(Brief)
Please reproduce word for word the part of the listing that opens with the line containing "Given: Focus the workspace Name input field" and closes with the line containing "Looking at the screenshot, I should (x=135, y=901).", including both of those lines. Leave the pictures out of your answer.

(Given information)
>> BEGIN

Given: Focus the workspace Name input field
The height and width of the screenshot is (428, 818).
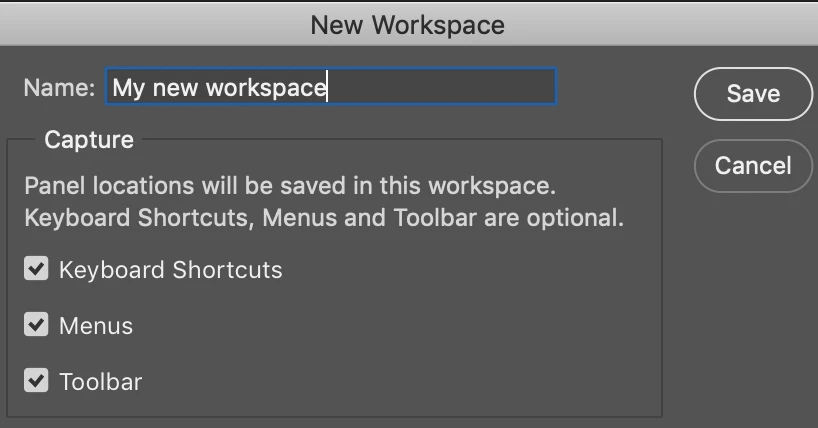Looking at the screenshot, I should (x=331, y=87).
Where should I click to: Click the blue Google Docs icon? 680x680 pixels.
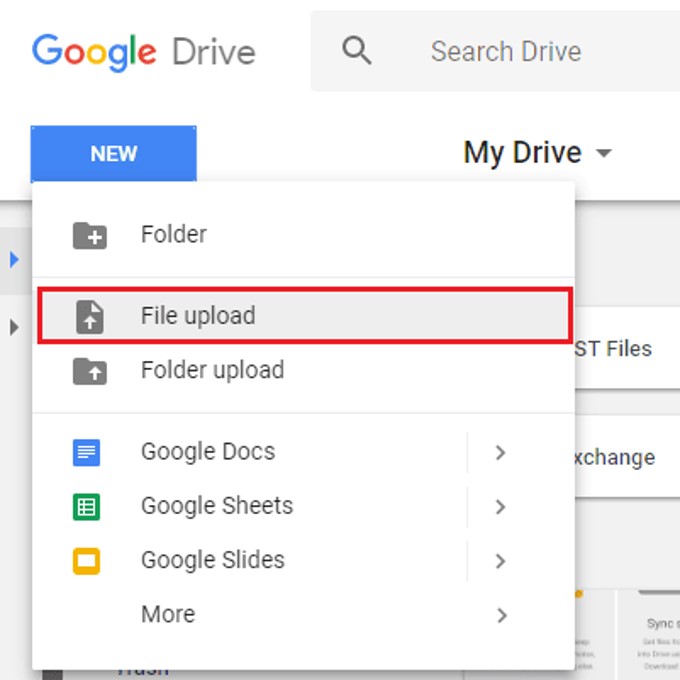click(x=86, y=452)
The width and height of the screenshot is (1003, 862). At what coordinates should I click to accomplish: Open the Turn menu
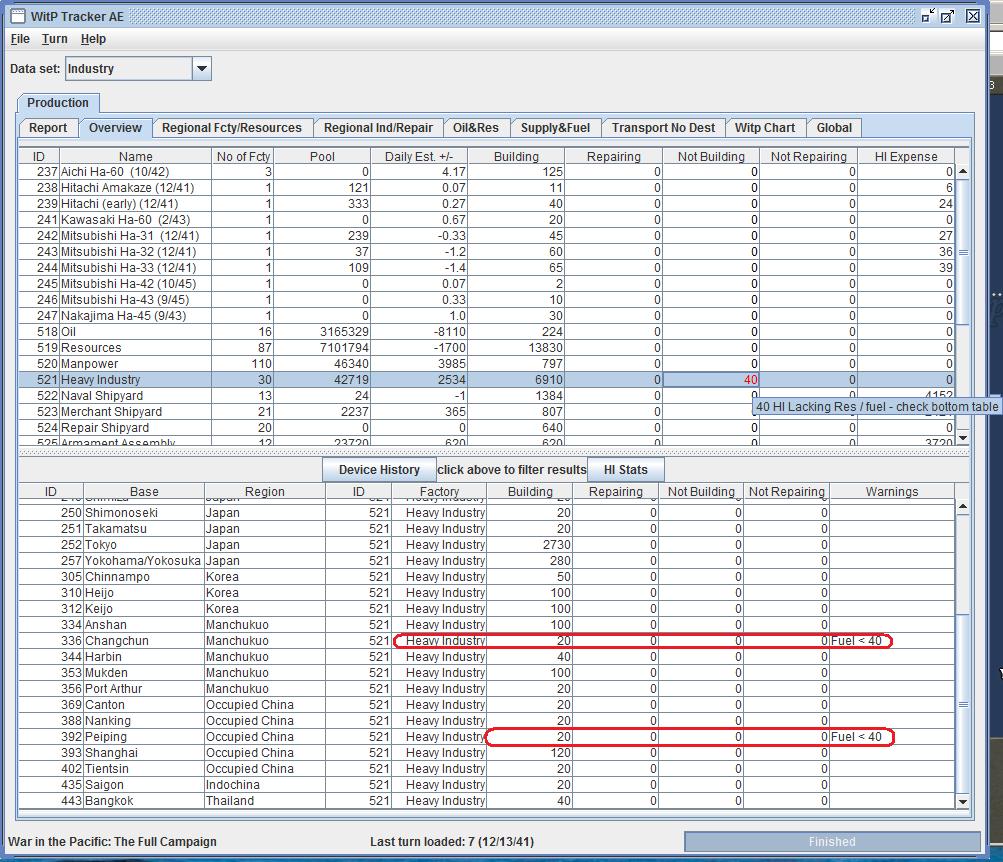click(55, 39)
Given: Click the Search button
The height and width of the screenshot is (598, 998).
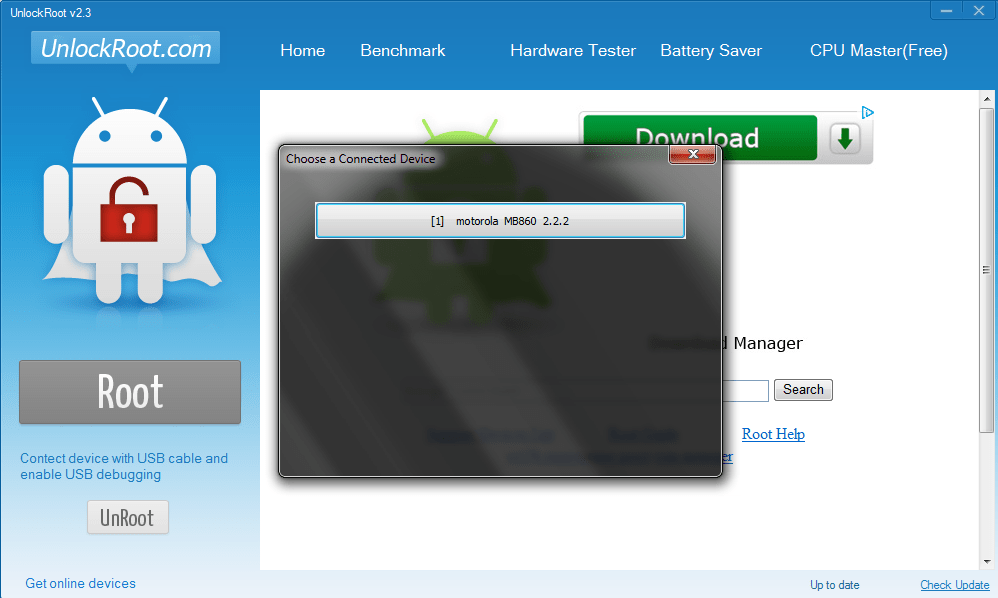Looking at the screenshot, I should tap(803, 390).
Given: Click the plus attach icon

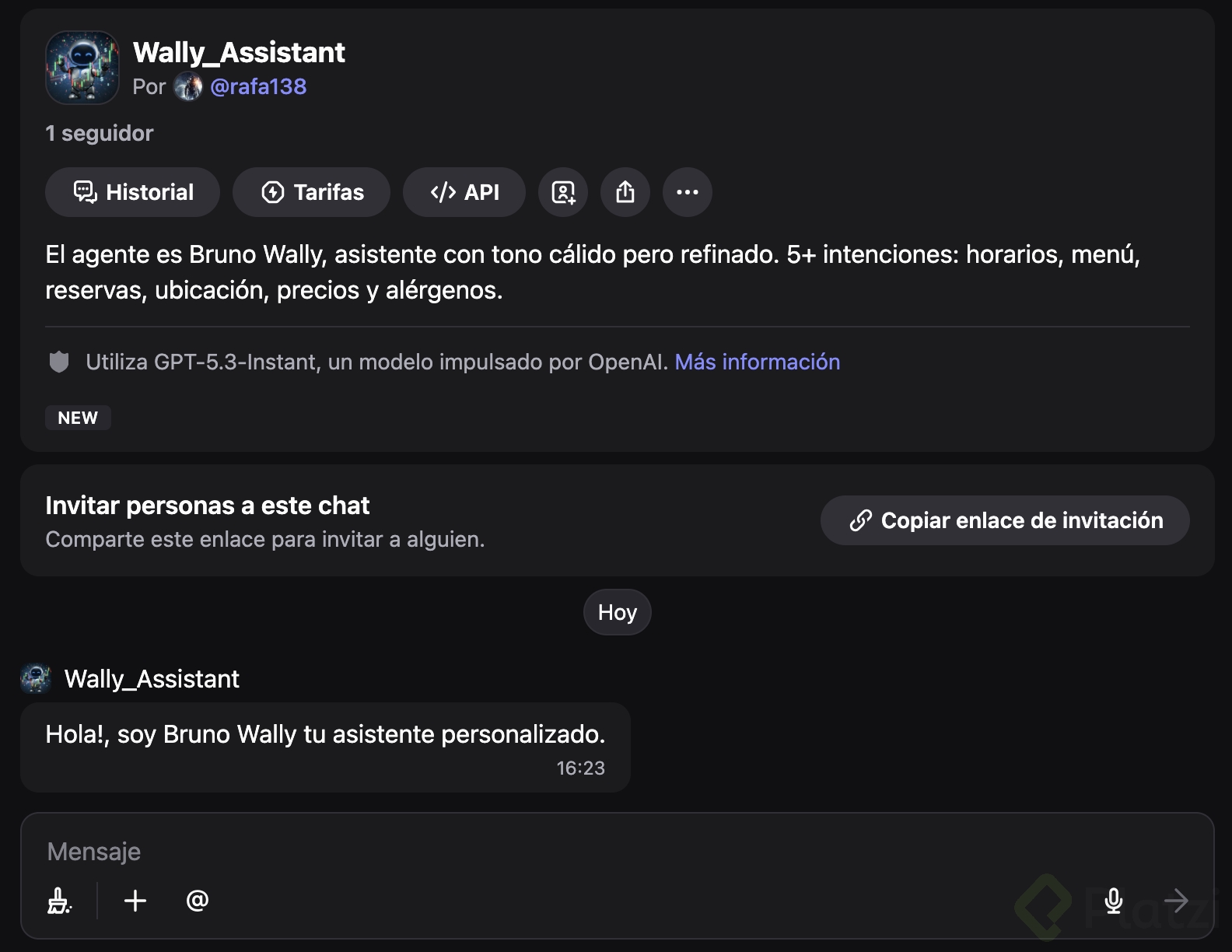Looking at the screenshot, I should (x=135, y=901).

>> END
>> BEGIN

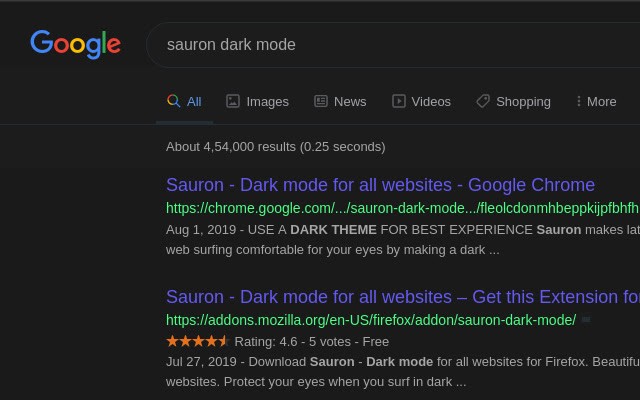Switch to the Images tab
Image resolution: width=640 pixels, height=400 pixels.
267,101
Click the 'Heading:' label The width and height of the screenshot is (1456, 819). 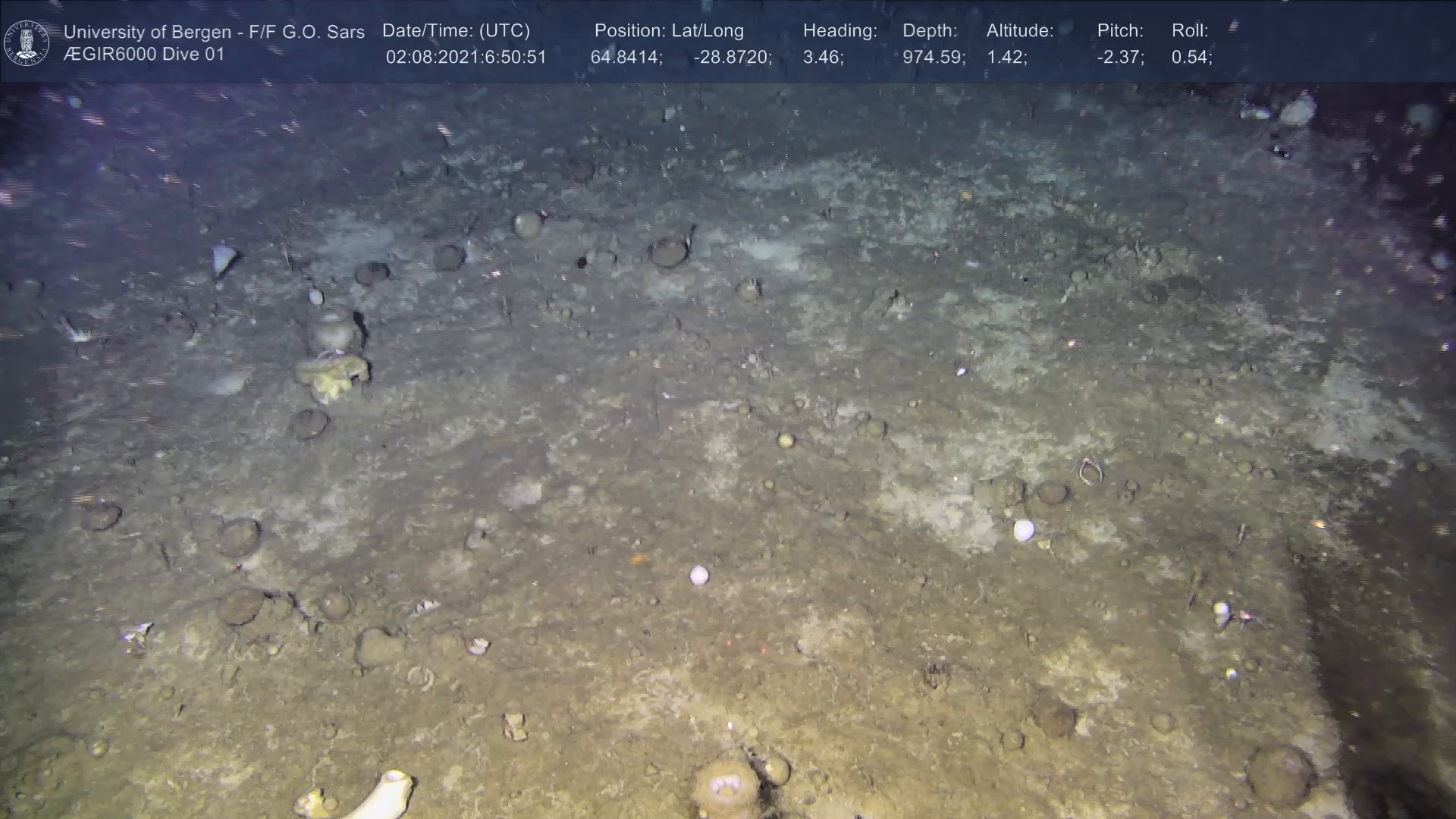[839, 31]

>> END
>> BEGIN

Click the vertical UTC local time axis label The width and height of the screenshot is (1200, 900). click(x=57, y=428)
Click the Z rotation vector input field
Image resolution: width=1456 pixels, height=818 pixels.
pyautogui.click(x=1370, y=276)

>> END

(Exercise result)
Given: Focus the workspace Name input field
The height and width of the screenshot is (428, 818).
Looking at the screenshot, I should (x=331, y=87).
Where should I click to: Click the blue Google Docs icon? 680x680 pixels.
click(x=86, y=452)
The width and height of the screenshot is (1003, 862). At what coordinates should I click to accomplish: Open the Turn menu
click(55, 39)
Given: Click the Search button
The height and width of the screenshot is (598, 998).
Looking at the screenshot, I should tap(803, 390).
Given: Click the plus attach icon

Looking at the screenshot, I should (x=135, y=901).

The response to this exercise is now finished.